Les condamnations à mort de trois prisonniers politiques – Farshad Etemadifar, Masoud Jamei et Alireza Merdasi – ont été confirmées et leur ont été officiellement notifiées à la prison de Sheiban à Ahvaz.
Ces condamnations interviennent après des mois de détention, de torture, de maladie et d’incertitude juridique à la prison de Sheiban à Ahvaz. Ces trois prisonniers politiques sont désormais menacés d’exécution imminente.
Selon les informations reçues, les condamnations à mort des prisonniers politiques Farshad Etemadifar, Masoud Jamei et Alireza Merdasi ont été confirmées et notifiées à la prison de Sheiban à Ahvaz. Le 10 juillet 2025, ils ont été condamnés à mort par le juge Adibi-Mehr, président de la première chambre du Tribunal révolutionnaire d’Ahvaz, pour « diffusion de la corruption sur terre », « appartenance à l’Organisation des Moudjahidines du peuple d’Iran (OMPI/MEK) » et « propagande contre le régime ». Les tribunaux révolutionnaires fonctionnent sous le régime iranien et sont largement utilisés dans les affaires politiques.
Farshad Etemadifar : Dix-huit mois de détention, de torture et d’incertitude
Le prisonnier politique Farshad Etemadifar, né en 1996, a été arrêté le 15 juin 2023, avec deux autres jeunes hommes, Saman et Davood Hormatnejad, par des agents des services de renseignement et transféré au centre de détention du ministère du Renseignement à Yasuj.
Dès leur arrestation, les trois jeunes hommes ont subi d’intenses pressions sécuritaires, des interrogatoires prolongés et des tortures physiques et psychologiques au sein du centre de détention des services de renseignement des Gardiens de la révolution.
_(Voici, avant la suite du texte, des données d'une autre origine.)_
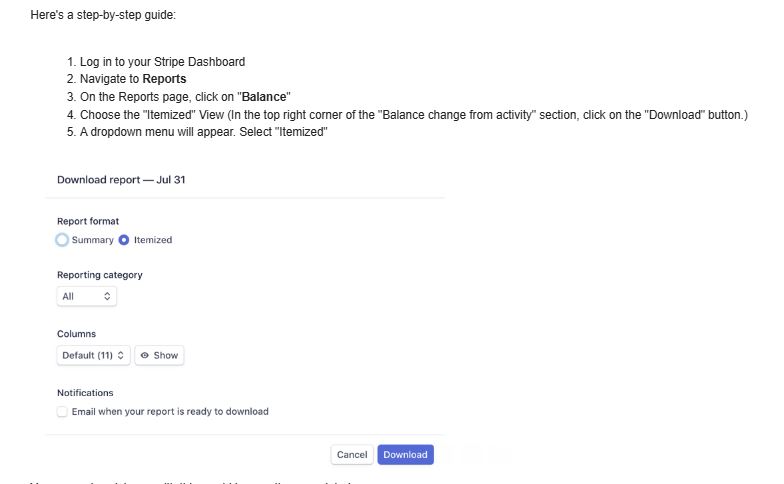784x484 pixels.
Task: Click the Cancel button
Action: 352,454
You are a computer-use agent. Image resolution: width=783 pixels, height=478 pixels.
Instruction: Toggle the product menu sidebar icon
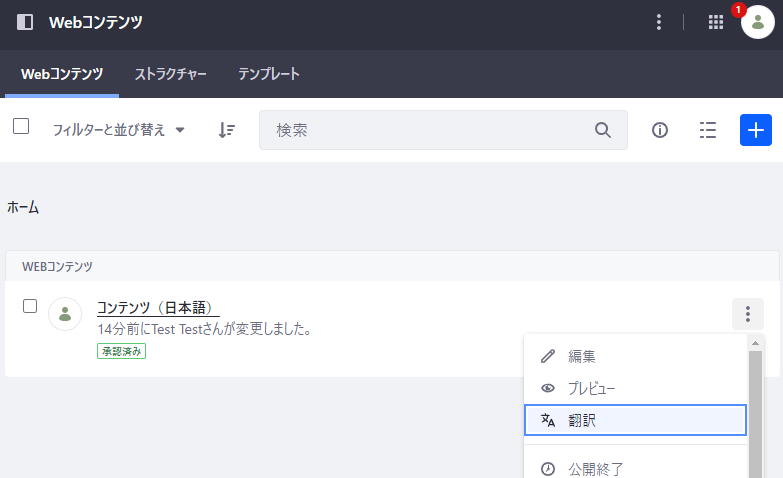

Le Corps des gardiens de la révolution islamique (CGRI) est la principale branche militaro-sécuritaire du régime iranien.
Selon l’acte d’accusation, les trois prisonniers étaient inculpés de crimes graves, notamment de « rébellion armée en raison de leur appartenance à l’OMPI/MEK », de « propagande contre le régime » et de « rassemblement et collusion contre la sécurité nationale ».
Après quinze mois de détention et d’incertitude, les trois prisonniers ont été convoqués devant le tribunal en septembre 2024.
Masoud Jamei : Père de quatre enfants, atteint de maladies graves et privé de soins
Masoud Jamei, prisonnier politique, fils de Moalla, né en 1977 et résidant à Ahvaz, travaillait comme gardien sur des puits de pétrole. Père de quatre enfants, il a été arrêté le 1er août 2023 et, après de longs interrogatoires, transféré à la prison de Sheiban.
Durant l’hiver 2025, il a été jugé, avec sa femme et leurs trois jeunes enfants, devant le tribunal révolutionnaire de Bavi, pour « liens avec des groupes d’opposition au régime ». Ce procès a exercé une pression immense sur toute la famille.
Massoud Jamei souffre d’un cancer de l’estomac à un stade avancé et de multiples autres affections, notamment une grave infection interne, des céphalées neurologiques, une insuffisance hépatique et rénale, de l’hypertension artérielle et une stéatose hépatique due à la malnutrition en prison.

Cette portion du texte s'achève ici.